Alternatives to inhaled NO

E. Andrew Ochroch, MD
John G. Augostides, MD
Department of Anesthesia
University of Pennsylvania

Endothelial derived relaxant factor was identified in 1980[1] and was later identified as nitric oxide (NO). NO was first used therapeutically in the early 1990s in the treatment of pulmonary hypertension (PHTN) and adult respiratory distress syndrome (ARDS). NO has the desired properties of decreasing PHTN, unloading the right ventricle and not significantly affecting mean arterial pressure (MAP), and its utilization in the perioperative period has grown.[2-4] Unfortunately, the system for monitoring and delivering NO is specialized and the cost of NO is significant. Consequently, alternative treatments that are as safe and effective and less expensive have been sought. This review will focus on inhalational delivery of agents that attempt to replace NO in clinical care. A more thorough review of this topic is by Lowson et al.[5]

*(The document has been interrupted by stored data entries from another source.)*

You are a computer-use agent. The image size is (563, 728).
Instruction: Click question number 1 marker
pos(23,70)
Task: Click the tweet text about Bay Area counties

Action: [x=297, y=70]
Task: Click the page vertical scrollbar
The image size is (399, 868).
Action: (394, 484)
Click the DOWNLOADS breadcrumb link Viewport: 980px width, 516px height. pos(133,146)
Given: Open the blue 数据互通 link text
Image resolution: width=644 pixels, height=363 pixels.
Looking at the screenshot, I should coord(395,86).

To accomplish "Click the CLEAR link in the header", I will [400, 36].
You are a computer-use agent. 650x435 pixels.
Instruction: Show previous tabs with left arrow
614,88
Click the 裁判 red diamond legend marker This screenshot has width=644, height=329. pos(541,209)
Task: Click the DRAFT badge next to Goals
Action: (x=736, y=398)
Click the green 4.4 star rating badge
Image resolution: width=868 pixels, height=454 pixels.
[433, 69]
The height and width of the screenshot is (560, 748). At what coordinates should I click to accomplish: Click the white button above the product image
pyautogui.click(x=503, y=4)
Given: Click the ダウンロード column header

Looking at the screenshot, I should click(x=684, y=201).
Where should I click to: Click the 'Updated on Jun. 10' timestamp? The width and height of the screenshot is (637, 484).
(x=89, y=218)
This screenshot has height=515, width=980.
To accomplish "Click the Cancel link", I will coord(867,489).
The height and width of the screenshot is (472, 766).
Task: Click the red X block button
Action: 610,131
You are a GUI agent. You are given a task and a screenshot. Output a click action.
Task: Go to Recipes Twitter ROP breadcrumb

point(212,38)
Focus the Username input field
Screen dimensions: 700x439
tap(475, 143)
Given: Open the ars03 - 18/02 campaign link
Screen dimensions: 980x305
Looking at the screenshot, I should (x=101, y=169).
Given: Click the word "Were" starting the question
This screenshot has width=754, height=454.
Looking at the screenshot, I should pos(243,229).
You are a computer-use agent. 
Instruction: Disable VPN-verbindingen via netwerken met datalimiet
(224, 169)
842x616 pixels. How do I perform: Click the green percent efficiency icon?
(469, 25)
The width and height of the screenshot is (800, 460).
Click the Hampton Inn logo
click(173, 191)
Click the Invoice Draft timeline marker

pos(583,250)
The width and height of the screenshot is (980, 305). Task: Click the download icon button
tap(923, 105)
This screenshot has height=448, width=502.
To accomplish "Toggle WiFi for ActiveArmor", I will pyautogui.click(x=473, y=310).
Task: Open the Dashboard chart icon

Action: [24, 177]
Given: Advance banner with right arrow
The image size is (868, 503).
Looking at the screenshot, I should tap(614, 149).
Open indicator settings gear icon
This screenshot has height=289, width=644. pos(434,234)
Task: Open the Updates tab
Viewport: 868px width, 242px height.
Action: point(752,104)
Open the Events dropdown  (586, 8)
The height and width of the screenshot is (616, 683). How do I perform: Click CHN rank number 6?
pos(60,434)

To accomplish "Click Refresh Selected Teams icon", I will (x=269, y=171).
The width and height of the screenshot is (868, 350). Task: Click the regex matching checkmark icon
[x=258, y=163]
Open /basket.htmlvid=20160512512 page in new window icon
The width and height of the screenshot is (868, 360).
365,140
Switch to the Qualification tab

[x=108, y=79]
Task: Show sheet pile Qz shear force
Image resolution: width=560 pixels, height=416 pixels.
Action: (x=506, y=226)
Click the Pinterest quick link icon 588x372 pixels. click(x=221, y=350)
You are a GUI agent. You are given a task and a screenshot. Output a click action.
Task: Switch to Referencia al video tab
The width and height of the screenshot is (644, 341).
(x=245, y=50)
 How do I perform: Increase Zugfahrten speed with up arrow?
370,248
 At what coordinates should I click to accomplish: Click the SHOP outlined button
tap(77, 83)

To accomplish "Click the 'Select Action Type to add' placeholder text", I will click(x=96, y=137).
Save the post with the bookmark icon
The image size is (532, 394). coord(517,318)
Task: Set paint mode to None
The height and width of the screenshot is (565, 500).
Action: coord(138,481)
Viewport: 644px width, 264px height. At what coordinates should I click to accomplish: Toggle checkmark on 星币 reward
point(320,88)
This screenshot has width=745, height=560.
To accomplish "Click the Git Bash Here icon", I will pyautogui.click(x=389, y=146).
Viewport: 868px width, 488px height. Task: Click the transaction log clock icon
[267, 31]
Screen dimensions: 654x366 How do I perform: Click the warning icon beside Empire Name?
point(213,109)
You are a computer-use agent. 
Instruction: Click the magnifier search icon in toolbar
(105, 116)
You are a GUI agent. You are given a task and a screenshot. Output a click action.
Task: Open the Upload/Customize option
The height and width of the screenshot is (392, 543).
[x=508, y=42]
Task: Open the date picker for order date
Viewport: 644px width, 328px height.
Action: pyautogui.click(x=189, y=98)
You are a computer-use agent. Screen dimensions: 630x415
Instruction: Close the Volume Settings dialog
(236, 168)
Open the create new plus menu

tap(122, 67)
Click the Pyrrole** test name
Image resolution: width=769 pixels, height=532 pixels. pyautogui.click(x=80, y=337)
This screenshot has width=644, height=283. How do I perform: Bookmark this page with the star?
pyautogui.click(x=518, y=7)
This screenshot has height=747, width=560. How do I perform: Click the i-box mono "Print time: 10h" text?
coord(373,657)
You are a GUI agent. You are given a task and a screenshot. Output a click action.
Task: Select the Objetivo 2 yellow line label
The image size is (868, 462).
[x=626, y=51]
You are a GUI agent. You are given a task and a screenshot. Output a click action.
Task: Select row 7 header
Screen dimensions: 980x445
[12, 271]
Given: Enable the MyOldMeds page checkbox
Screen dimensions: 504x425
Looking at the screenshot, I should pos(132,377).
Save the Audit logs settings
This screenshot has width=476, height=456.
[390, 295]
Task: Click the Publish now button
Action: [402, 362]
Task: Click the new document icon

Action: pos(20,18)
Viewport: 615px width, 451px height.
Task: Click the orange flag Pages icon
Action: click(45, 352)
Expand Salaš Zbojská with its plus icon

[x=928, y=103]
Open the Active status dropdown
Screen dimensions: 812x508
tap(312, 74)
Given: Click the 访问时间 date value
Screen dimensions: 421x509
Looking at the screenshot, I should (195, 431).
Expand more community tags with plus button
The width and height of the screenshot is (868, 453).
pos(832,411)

Nitric oxide synthetase produces NO from oxygen and the amino acid l-arginine.[6] Inhalational l-arginine has been explored as a vehicle for increasing targeted NO production. [7, 8] Although l-arginine increased NO production significantly more that saline, NO was only increased to 15 parts per billion. This is roughly 1/4000 of the usual therapeutic dose of NO, so no effect on pulmonary pressure was tested. Inhaled l-arginine's role was further restricted by the finding of significant bronchoconstriction.[7, 8]

Sodium nitroprusside (SNP) will spontaneously release NO at physiologic pH. Its role as an inhalational treatment has not been thoroughly examined. In sheep, concentrations of SNP < 10-2M produced significant reductions in PHTN from hypoxia. Pulmonary vascular resistance (PVR) fell 42% with minimal effect on MAP. This selectivity was lost at higher concentrations.[9] Similar results were seen in piglets where PHTN was induced with hypoxia or group B streptococci infusion. Pulmonary artery pressure (PAP) was decreased 8.4% and PVR decreased by 25%.[10] No effect on MAP was seen, and this effect was maintained through 1 hour of treatment. SNP has been used in one trial of hypoxic infants where 0.25mg/ml aerosol of SNP was delivered for 97 to 157 hours. Nine out of 10 infants responded with improvements in oxygenation, and MAP response was variable.[11] Clearly much more clinical work is needed to determine the true efficacy and safety of SNP.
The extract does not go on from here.